In search of direct evidence for HSP-mediated restoration of the cytoskeletal anchorage of Na,K-ATPase after in vivo renal ischemia, we recently have developed a functional in vitro repair assay (5). In this system, coincubation of cytoskeletal and associated proteins obtained during early reflow after renal ischemia (exhibiting severe injury of the cytoskeletal anchorage of Na,K-ATPase) and noncytoskeletal proteins obtained during later reflow (showing high HSP expression) resulted in specific translocation of 70-kD HSPs from the noncytoskeletal supernatant into the cytoskeletal pellet, functionally associated with dose-dependent stabilization of Na,K-ATPase within this cytoskeletal fraction. This stabilization was reproduced by purified HSP and abolished by anti-HSP antibodies (5). In the present study, we modified this in vitro assay to investigate the role of 25-kD and 70-kD HSPs in the stabilization of Na,K-ATPase after ischemic conditioning. Based on our previous findings, we expected that high abundance of HSPs would stabilize whereas blocking of HSPs would disrupt the association of Na,K-ATPase with isolated cytoskeletal fractions. As expected, Na,K-ATPase was stabilized in cytoskeletal fractions of conditioned renal cortex (isolated at high abundance of HSPs). This stabilization was almost completely abolished in vitro by incubation with antibodies simultaneously against 25-kD and 70-kD HSPs. Incubation with antibody against an individual HSP attenuated the effect. As the effects of each antibody were additive, the findings are consistent with different, but complementary, functions of the actin-binding 25-kD HSP and the molecular chaperon 70-kD HSP. These in vitro results provide direct evidence for essential roles of both HSPs in the cytoprotection against repeat renal ischemia after ischemic conditioning.

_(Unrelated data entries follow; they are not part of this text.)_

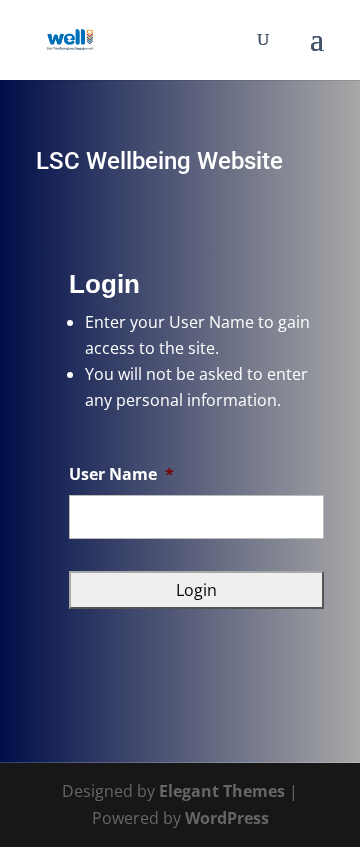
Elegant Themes (222, 791)
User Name (121, 474)
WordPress (227, 818)
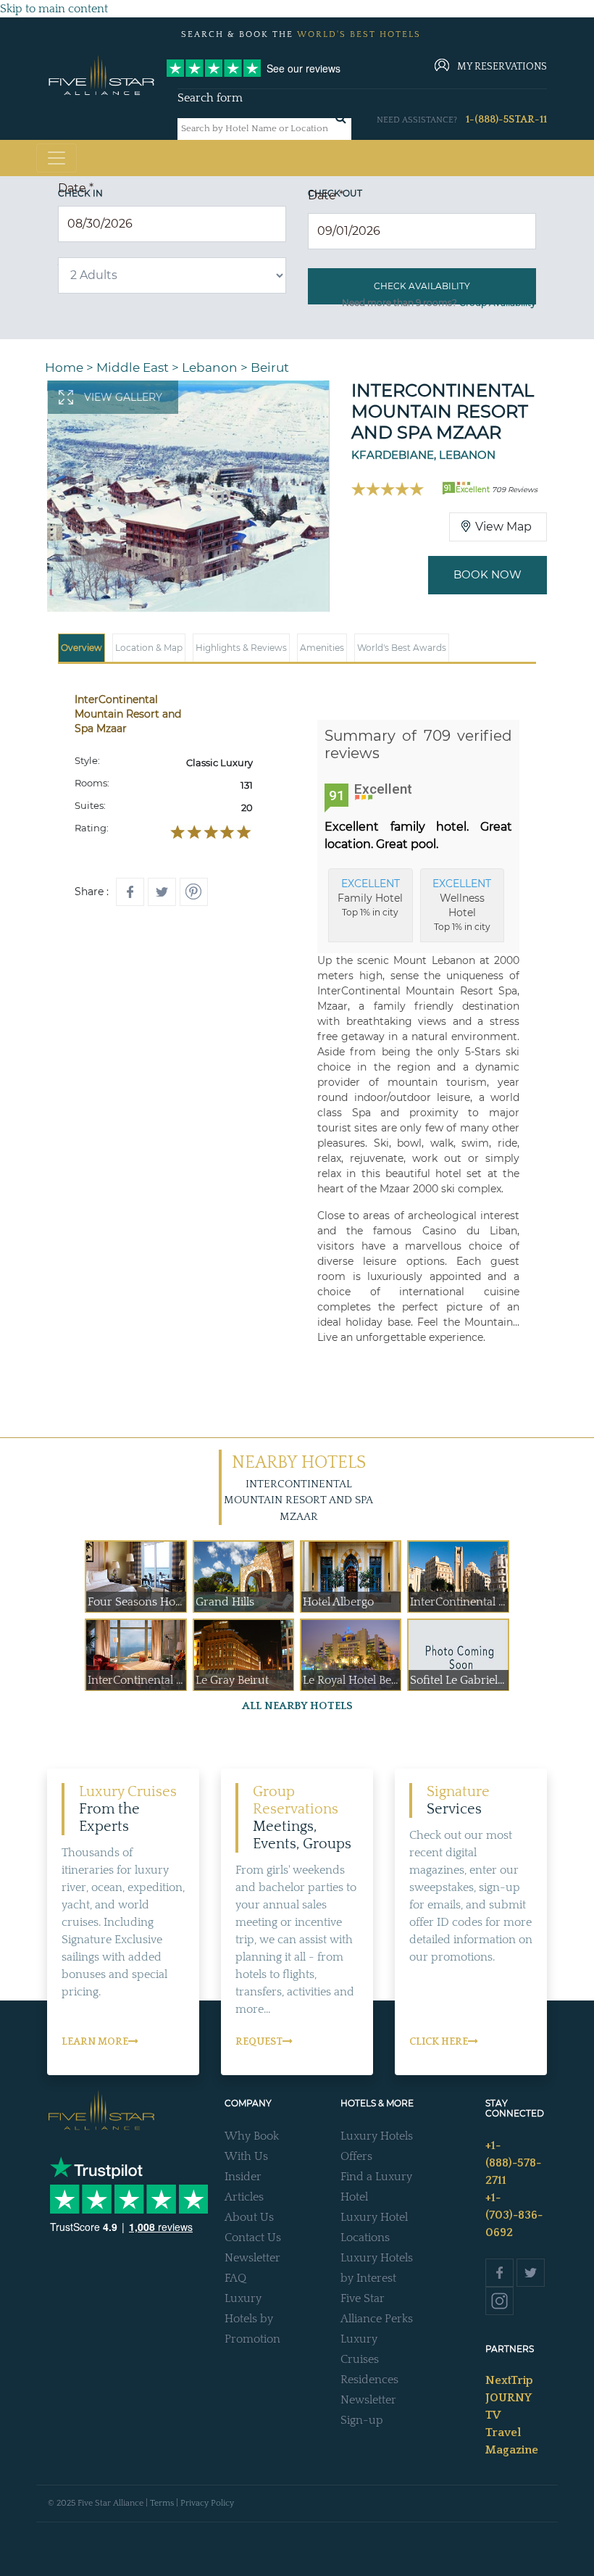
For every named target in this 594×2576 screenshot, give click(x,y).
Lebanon (210, 367)
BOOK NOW (487, 574)
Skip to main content (54, 8)
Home (64, 367)
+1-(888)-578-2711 (513, 2163)
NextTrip (509, 2380)
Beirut (270, 367)
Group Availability (497, 302)
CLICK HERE (438, 2042)
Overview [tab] (81, 647)
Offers (356, 2156)
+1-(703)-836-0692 (514, 2215)
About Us (249, 2217)
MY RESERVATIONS (502, 66)
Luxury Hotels (376, 2136)
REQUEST (259, 2042)
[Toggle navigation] (56, 158)
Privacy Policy (207, 2503)
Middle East (132, 367)
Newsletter (252, 2257)
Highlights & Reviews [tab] (241, 647)
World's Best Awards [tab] (401, 647)
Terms (162, 2503)
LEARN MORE (95, 2042)
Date (75, 188)
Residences (369, 2379)
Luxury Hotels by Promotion (252, 2319)
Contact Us (253, 2237)
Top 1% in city (370, 897)
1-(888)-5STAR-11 (506, 119)
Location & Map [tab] (149, 647)
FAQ (235, 2278)
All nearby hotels (297, 1706)
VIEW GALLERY (123, 397)
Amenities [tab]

Taken together, this study confirms the concordant induction of the 25-kD and 70-kD HSPs after renal ischemia. It further shows increased association of these HSPs with the cytoskeletal fraction after single or repeat renal ischemia. In contrast to single ischemia, repeat ischemia at high cellular abundance of 25-kD and 70-kD HSPs did not result in disruption of the cellular distribution or localization of Na,K-ATPase. The stabilization of Na,K-ATPase interactions with the cytoskeleton could be reversed in vitro by antibodies against 25-kD and 70-kD HSPs. This study thus supports the concept that ischemic conditioning protects the integrity of the cytoskeletal anchorage of Na,K-ATPase after repeat renal ischemia by HSP-mediated mechanisms.